Il ritorno ad Alien di Ridley Scott

Alien: Covenant è ambientato dieci anni dopo i fatti di Prometheus (2012), con cui Ridley Scott, regista del capofila Alien (1979), aveva deciso di riprendere in mano l’universo narrativo cui aveva dato forma per primo (e che nel frattempo era stato reinterpretato da altri autori, ognuno con il suo approccio e la sua visione) ed espanderlo, costruendo man mano una vasta mitologia che fosse coerente da un punto di vista drammaturgico e stilistico.

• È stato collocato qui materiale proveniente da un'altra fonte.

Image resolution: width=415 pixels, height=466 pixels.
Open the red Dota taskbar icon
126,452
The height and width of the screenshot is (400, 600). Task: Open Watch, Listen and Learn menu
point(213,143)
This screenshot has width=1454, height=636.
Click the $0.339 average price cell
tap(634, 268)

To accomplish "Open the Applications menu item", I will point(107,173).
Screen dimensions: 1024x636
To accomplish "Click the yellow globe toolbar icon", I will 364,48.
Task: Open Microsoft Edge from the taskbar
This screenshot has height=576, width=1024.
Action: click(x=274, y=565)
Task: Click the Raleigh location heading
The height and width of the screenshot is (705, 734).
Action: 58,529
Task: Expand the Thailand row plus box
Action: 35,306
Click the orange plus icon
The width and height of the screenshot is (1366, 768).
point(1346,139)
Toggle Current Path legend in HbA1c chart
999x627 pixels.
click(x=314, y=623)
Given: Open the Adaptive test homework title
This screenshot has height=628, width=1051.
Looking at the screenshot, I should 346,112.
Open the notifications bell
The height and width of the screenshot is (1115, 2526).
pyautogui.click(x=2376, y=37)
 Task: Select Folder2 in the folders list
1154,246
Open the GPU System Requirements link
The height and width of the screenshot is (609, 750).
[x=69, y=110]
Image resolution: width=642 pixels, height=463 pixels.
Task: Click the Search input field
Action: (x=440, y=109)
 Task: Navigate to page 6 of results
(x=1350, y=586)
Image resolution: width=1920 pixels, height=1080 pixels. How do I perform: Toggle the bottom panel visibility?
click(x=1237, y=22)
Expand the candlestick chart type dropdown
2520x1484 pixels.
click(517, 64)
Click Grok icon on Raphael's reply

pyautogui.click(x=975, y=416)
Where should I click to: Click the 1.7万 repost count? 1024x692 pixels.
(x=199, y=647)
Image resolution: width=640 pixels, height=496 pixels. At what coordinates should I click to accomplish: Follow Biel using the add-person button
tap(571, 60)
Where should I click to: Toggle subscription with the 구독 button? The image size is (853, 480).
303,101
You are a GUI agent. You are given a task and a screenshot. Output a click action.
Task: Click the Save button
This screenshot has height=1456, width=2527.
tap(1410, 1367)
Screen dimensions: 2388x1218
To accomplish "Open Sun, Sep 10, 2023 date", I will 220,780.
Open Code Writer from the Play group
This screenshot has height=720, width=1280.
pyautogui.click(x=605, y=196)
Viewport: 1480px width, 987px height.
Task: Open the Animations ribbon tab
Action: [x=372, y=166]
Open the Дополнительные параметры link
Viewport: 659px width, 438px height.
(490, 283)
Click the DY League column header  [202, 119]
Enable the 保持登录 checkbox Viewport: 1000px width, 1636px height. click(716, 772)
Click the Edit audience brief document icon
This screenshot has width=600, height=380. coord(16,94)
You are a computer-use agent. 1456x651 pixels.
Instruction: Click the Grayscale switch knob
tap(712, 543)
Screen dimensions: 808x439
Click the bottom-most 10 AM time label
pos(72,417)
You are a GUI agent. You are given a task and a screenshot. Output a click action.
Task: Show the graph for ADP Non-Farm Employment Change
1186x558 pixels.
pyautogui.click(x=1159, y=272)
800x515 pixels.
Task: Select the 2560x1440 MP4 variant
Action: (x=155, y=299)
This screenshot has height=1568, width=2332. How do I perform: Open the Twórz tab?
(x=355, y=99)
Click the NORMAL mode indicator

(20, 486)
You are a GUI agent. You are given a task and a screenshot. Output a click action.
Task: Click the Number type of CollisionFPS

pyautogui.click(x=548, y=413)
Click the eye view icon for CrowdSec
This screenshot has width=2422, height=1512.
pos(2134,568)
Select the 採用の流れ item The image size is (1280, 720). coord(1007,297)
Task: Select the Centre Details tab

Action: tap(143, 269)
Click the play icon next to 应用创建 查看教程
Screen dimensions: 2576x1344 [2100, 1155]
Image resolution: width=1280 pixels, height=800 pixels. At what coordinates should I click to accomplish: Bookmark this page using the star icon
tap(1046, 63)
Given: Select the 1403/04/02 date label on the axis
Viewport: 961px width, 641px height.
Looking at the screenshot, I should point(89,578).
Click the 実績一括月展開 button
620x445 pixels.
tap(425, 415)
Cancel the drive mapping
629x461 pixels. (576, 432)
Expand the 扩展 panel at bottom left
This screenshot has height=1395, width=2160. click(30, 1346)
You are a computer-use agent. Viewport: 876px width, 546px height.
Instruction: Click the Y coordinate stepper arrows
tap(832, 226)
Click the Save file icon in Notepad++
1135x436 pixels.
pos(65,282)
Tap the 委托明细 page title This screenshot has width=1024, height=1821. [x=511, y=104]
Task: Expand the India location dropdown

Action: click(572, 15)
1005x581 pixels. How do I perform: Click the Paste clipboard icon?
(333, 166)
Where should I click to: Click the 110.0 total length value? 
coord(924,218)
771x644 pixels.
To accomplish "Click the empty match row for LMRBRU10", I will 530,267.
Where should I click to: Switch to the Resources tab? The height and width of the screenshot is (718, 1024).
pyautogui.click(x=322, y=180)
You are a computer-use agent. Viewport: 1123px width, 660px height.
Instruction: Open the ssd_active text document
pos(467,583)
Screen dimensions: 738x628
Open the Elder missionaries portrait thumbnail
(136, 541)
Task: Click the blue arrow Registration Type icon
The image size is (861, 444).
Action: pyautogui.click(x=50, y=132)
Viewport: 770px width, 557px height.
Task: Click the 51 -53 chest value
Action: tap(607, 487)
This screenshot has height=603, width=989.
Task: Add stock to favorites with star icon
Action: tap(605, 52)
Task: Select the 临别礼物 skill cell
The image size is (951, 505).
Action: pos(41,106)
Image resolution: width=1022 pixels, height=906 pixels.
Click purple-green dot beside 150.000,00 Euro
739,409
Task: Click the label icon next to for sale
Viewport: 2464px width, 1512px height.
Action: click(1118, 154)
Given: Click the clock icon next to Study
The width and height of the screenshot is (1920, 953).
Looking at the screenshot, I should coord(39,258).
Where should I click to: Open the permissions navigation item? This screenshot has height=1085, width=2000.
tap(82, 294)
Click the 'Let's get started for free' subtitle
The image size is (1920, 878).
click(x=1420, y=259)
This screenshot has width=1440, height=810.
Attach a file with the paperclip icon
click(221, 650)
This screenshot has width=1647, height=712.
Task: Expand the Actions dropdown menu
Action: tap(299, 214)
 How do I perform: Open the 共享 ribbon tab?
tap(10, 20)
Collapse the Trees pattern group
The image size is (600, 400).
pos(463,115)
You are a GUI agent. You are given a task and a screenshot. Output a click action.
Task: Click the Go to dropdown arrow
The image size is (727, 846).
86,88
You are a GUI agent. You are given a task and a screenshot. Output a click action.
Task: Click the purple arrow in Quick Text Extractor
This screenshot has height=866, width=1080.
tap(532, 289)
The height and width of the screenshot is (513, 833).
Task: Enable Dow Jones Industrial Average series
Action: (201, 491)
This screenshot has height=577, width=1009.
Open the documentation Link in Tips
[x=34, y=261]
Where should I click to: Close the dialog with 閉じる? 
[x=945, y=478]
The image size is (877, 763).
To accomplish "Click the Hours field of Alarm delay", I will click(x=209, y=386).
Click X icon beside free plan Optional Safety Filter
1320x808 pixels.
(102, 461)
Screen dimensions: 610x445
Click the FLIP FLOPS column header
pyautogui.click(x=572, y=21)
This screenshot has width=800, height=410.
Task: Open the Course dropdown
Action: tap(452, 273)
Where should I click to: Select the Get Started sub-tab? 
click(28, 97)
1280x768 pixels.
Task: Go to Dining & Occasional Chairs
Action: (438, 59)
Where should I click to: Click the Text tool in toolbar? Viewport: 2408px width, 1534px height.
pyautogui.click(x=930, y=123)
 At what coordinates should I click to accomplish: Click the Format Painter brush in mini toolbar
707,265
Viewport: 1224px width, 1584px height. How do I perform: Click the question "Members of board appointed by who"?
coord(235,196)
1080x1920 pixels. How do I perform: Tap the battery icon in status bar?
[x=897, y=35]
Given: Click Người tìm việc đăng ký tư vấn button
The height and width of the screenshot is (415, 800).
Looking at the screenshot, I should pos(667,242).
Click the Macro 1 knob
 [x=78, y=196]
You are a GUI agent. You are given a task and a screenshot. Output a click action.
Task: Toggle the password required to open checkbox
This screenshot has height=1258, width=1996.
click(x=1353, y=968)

Una ricerca dell’ignoto senza mistero e prevedibile

La sceneggiatura abbandona definitivamente gli intrighi economico-militari dei primi episodi della saga (l’idea di usare i mostri come armi biologiche non convenzionali) e si spinge sempre di più, seguendo proprio la scia di Prometheus, sul sentiero filosofico. Se quel film si concludeva con il duo di protagonisti lanciati nello spazio alla ricerca dei creatori del genere umano, Covenant si concentra sulle possibilità stesse – da parte dell’uomo e delle intelligenze artificiali da lui concepite – di intervenire sulla natura per giungere, esperimento dopo esperimento, a risultati sempre più complessi e perfetti, in cui alla fine la natura e la tecnica, progressivamente più “evolute”, possono anche fare a meno dell’uomo stesso.
Nonostante le ambizioni, al film manca totalmente l’alone misterioso e quel rabbrividente senso dell’ignoto che faceva del primo Alien un vero capolavoro. Scott ci mette tutta la professionalità di cui è capace e la macchina spettacolare non è priva di efficacia e solidità. La pista narrativa, però, è stata battuta troppo a lungo per non essere ormai largamente prevedibile. Neanche l’orribile alieno fa più paura e perfino le scene splatter, per quanto raccapriccianti, possono essere facilmente intuite e anticipate per tempo da uno spettatore che non sia proprio alle primissime armi.

Un autocelebrazione del male umano

Ricercate citazioni artistiche e letterarie, ammannite a profusione, dovrebbero conferire al film una certa eleganza, così come i dialoghi altisonanti sulla grandezza e la caduta di cui l’uomo è capace. Eppure s’insinua il dubbio che tutti i discorsi sulla creazione del mondo e il continuo interrogare gli astri e la storia dell’ingegno umano alla ricerca di una scintilla divina, si concludano in un paganeggiante inno al nichilismo, in cui a essere celebrato è proprio il male, capace continuamente di mutare forma, rigenerarsi e trovare sempre nuove strade per “infettare” la realtà.